Pour cette troisième saison de concerts au théâtre de l’Aquarium, le Quatuor Leonis vous propose un répertoire musical inédit, entièrement inspiré par la programmation théâtrale de François Rancillac.
La diversité des pièces de théâtre, tant par leur contenu que par leur origine, propose une matrice excitante pour la composition d’une saison de musique. Ainsi, vous voyagerez entre la Scandinavie, l’Italie, la France en découvrant la transposition musicale de thèmes comme l’exil, l’attente, l’amour…
Cette saison sera marquée par un événement exceptionnel : la création mondiale au mois de mars du deuxième quatuor d’Alexandre Damnianovitch, compositeur serbe exilé en France, œuvre spécialement réalisée pour le Quatuor Leonis.

Alors, à dimanche !

Rendez-vous pour le concert à 12h, suivi d’un brunch à 13h puis du spectacle de théâtre à 16h.

> Les dimanches 9 novembre / 18 janvier / 22 mars / 12 avril à 12h

> À noter : jeudi 14 mai à 18h, le quatuor à cordes Leonis accompagnera la lecture de Les années d’Annie Ernaux par Ariane Ascaride : 60 ans de souvenirs en mots et en musiques...

en savoir plus sur le Quatuor Leonis en résidence à l’Aquarium



dimanche 12 avril 2015 : Concert de clôture de la saison musicale

Un concert en résonance avec le spectacle Tu oublieras aussi Henriette, écrit et mis en scène par la Revue Éclair, artiste associé de l’Aquarium

Ludwig von Beethoven (1770-1827) : quatuor à cordes opus 18 n°6 en Si Bémol Majeur (1800)

Gioachino Rossini (1792-1868) : sonate pour quatre instruments N°3 en Do Majeur

Wolfgang Amadeus Mozart
(1756-1791) : quintette à deux altos K.516 en sol mineur (1787)

Quand Casanova rencontre Mozart…

"Parmi les 10 000 pages disparates des papiers de Giacomo Casanova conservés jadis au château de Dux et aujourd’hui aux archives nationales à Prague, il y a deux feuillets de vers, des variantes de la scène du quintette de l’acte 2 de Don Giovanni, le moment où Leporello, déguisé en son maître, est démasqué par les autres qui veulent lui faire un sort, et qu’il tente de se justifier.
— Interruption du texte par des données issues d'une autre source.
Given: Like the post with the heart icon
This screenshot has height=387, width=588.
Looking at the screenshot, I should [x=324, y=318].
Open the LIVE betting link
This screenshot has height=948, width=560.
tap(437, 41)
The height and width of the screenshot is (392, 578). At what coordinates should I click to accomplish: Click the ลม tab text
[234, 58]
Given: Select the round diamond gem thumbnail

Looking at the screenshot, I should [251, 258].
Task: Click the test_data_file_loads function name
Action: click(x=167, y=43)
L’un de ces feuillets est même titré Don Giovanni."

Le 16 mai 1787, Mozart vient tout juste d’achever son quintette à deux altos en sol mineur, K516. Il crée à Prague, quelques mois plus tard, son opéra Don Giovanni. Tourmenté, obsédant, le quintette en sol mineur passe progressivement de l’ombre à la lumière, tel Don Juan s’enfonçant peu à peu dans les ténèbres et cherchant encore l’espoir de la rédemption.
Cette conversation intérieure d’un Mozart au soir de sa vie (il meurt en 1791) s’illustre dans les couleurs profondes du quatuor à cordes enrichi d’un deuxième alto qui devient, en quelque sorte, le compagnon de ses pensées les plus intimes.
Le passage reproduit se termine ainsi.